The following are some photos I took on a very, very cold New Years Day. For reasons that elude me now we drove around the coast of Kent, at one stage through a thick but brief blizzard of snow, stopping at Margate, Herne Bay and Whitstable. I particularly like Margate which has a vulgar charm all of its own, although I'm aware that aestheticising decay is the privilege of the over-privileged. My family were less impressed by its down-at-heel attractions though and urged me on to the more picturesque charms of Whitstable, where I couldn't find a single thing I wanted to photograph.
Winds buffeted the sandy beach, almost completely submerging the lido. No one went for a swim. Strangely, my wife, so insistent on her Christmas day dip, stayed in the car and kept her hat on.
The Lido Cliff Bar is an odd hybrid bungalow with its red tiles, marbleised walls and complete visual impenetrability. The sign is a bit small for my taste too. Still, it commanded the empty car park with a menacing aloofness.
"The life was cheap on bread and wine. And sharing meant no shame." Nice bendy helvetica.
I liked this mainly for the way that the top of the building doesn't fit the bottom, necessitating the excellently over-scaled black bracket to hold it up. I'm not optimistic for the fate of the upmarket flats though.
Many of the sea front shops and arcades were closed up, maybe for winter or maybe permanently, it was difficult to tell.
A night-time architecture of applied signs and lights in the day, in deep winter.
From the ruins of Snohetta's unbuilt giant pebble rises Sir David Chipperfield's vehicle of regeneration/gentrification the Turner Contemporary. The design is "restrained, quiet and thoughful" in a way that, for instance, Margate generally isn't.

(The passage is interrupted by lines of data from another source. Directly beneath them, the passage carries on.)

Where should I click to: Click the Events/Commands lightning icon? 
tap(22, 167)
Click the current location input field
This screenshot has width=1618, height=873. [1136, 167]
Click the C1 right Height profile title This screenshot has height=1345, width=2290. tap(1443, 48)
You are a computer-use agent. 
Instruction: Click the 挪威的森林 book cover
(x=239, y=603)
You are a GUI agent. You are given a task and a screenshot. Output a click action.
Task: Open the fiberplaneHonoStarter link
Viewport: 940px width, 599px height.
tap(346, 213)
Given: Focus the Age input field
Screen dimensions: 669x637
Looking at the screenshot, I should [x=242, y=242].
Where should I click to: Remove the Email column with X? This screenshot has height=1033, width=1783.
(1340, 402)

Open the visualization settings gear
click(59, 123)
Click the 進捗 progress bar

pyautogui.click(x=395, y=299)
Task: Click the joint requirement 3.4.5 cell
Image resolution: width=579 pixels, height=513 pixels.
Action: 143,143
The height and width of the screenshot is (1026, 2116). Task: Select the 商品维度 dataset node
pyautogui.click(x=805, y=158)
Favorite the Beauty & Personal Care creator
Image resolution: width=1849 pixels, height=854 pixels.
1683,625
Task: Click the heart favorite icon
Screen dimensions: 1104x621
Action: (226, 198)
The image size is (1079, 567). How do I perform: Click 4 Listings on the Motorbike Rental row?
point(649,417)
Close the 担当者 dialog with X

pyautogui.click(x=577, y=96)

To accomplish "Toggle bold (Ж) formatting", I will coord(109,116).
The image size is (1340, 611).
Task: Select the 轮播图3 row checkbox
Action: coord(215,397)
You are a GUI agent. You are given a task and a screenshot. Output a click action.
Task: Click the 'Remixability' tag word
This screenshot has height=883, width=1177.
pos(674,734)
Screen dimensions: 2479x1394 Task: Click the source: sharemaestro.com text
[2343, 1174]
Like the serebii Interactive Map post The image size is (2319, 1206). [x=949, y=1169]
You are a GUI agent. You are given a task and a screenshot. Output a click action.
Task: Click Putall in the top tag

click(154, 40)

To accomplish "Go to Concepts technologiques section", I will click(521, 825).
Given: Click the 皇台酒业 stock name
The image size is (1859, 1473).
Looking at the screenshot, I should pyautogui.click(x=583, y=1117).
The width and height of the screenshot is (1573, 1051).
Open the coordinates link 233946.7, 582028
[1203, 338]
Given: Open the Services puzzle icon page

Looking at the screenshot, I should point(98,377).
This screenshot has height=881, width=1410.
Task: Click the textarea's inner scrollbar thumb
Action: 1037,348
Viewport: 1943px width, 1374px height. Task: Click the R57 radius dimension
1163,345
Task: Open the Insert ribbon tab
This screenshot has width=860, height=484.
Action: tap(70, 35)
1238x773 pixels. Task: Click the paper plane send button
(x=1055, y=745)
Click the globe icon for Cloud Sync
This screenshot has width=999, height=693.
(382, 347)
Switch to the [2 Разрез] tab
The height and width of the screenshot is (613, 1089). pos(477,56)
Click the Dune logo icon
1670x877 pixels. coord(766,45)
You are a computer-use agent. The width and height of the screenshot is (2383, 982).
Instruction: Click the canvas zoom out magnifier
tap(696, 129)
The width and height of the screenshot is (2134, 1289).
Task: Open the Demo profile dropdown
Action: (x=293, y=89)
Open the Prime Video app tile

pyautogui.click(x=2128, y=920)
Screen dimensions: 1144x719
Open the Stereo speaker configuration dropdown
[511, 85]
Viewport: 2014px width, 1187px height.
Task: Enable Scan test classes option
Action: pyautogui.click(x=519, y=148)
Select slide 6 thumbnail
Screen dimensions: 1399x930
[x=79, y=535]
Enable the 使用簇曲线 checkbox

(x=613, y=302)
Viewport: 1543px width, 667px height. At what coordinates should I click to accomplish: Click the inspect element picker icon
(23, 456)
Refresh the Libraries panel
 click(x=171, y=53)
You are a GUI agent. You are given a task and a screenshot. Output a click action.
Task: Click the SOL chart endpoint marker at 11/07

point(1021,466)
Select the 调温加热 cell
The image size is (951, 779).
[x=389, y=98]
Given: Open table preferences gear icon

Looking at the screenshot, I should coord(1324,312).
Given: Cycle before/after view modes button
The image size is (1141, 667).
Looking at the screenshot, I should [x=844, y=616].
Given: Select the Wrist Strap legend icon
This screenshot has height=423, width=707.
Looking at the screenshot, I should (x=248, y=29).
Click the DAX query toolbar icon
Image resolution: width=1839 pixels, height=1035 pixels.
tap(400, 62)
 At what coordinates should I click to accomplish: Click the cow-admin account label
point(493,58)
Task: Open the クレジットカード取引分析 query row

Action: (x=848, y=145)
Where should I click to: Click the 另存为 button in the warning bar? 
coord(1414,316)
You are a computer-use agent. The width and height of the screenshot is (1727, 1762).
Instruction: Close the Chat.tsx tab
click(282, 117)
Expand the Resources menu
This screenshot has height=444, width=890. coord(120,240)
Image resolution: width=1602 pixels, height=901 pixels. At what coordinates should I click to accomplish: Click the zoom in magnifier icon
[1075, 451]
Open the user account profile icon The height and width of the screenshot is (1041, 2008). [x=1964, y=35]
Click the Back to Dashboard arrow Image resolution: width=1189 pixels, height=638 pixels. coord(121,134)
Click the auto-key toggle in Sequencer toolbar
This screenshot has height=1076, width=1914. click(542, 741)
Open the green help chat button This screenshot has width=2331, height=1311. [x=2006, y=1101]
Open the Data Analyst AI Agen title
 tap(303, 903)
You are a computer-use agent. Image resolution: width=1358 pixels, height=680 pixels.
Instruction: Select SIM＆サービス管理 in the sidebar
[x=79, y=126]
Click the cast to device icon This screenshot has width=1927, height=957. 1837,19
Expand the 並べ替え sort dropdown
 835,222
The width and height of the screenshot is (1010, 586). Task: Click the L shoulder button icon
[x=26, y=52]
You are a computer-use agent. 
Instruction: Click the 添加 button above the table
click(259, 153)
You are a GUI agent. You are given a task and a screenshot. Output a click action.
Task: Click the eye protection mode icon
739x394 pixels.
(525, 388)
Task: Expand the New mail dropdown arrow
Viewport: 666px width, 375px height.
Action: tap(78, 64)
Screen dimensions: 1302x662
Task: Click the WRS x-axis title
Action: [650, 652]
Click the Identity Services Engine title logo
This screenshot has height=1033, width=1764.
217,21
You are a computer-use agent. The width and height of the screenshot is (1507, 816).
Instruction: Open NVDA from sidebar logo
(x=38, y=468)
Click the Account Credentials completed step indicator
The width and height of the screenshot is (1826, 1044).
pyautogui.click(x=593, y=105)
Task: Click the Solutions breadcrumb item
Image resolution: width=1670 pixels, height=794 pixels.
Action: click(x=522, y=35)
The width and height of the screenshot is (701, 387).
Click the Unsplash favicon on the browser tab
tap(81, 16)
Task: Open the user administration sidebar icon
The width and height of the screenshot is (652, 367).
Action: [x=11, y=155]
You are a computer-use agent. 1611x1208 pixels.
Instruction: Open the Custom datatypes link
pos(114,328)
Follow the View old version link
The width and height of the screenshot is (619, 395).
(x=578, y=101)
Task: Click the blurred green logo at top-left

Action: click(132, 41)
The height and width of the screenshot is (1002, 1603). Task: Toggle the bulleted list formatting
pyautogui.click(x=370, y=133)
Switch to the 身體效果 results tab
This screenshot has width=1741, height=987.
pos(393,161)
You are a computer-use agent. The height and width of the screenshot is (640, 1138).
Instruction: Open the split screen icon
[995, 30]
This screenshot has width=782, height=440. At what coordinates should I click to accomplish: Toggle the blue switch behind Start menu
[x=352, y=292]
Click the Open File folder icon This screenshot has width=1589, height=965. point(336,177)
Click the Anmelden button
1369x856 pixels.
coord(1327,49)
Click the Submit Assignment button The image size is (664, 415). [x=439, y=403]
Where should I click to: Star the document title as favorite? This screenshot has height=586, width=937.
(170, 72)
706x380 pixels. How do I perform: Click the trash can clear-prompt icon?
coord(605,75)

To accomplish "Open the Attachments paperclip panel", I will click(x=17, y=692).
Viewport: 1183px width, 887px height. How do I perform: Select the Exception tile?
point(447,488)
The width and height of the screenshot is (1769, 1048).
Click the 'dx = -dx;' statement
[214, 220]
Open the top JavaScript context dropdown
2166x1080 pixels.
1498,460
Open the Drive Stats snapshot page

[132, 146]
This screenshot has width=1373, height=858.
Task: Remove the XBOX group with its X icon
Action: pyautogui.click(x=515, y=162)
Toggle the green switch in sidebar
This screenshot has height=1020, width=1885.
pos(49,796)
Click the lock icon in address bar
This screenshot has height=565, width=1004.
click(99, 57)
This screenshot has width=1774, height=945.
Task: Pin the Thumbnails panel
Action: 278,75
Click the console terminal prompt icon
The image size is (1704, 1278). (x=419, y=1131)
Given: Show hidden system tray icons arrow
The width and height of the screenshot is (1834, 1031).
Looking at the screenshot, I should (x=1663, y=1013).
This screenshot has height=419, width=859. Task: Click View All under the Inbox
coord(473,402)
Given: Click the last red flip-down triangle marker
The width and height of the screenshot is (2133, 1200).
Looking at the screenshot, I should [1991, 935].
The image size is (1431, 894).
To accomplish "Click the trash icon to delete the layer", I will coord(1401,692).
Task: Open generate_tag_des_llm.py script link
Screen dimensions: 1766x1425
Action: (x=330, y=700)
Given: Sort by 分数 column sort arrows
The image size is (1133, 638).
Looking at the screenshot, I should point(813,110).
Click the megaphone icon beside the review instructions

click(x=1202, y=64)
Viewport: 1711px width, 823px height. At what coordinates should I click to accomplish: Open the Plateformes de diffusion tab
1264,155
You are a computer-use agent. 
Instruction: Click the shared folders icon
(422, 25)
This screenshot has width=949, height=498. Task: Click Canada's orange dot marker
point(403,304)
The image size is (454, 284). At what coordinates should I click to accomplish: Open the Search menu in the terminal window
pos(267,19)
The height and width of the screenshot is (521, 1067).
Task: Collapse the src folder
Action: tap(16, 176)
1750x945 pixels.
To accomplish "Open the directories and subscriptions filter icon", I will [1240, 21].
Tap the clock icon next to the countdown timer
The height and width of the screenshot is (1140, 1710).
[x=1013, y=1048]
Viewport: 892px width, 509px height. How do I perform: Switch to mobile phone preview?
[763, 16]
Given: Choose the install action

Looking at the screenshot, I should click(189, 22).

As part of an off-site Turner Contemporary art project, Douglas Coupland has been commissioned to re-design the signage.
Half Classical, half Stalinist Realism Lido sign.
This had a pleasing elegance about it, like a low-code Californian case study house. Or is that just me?
There's an appealing way in which the Cliffs Pavilion is being consumed, or camouflaged, by the landscape here, like a large inhabited hedge.
The entrance to the Winter Gardens was rather lovely and offered the delights of Rock and Pop.
This beautiful stuccoed terrace contains one flat owned by a hard-line modernist tenant determined to express truth to materials.
I'm not holding my breath.
Their welcoming door policy may have had something to do with the club's demise.
The historic - and closed - Dreamland and its Grade 2 listed timber roller-coaster has been saved by a £3.7M grant. Read more about it here. Some good news at last.
And then we drove to Herne Bay where the pier has broken in half.
(with apologies to Infinite Thought, whose photo-essay blog post format is blatantly cribbed here.)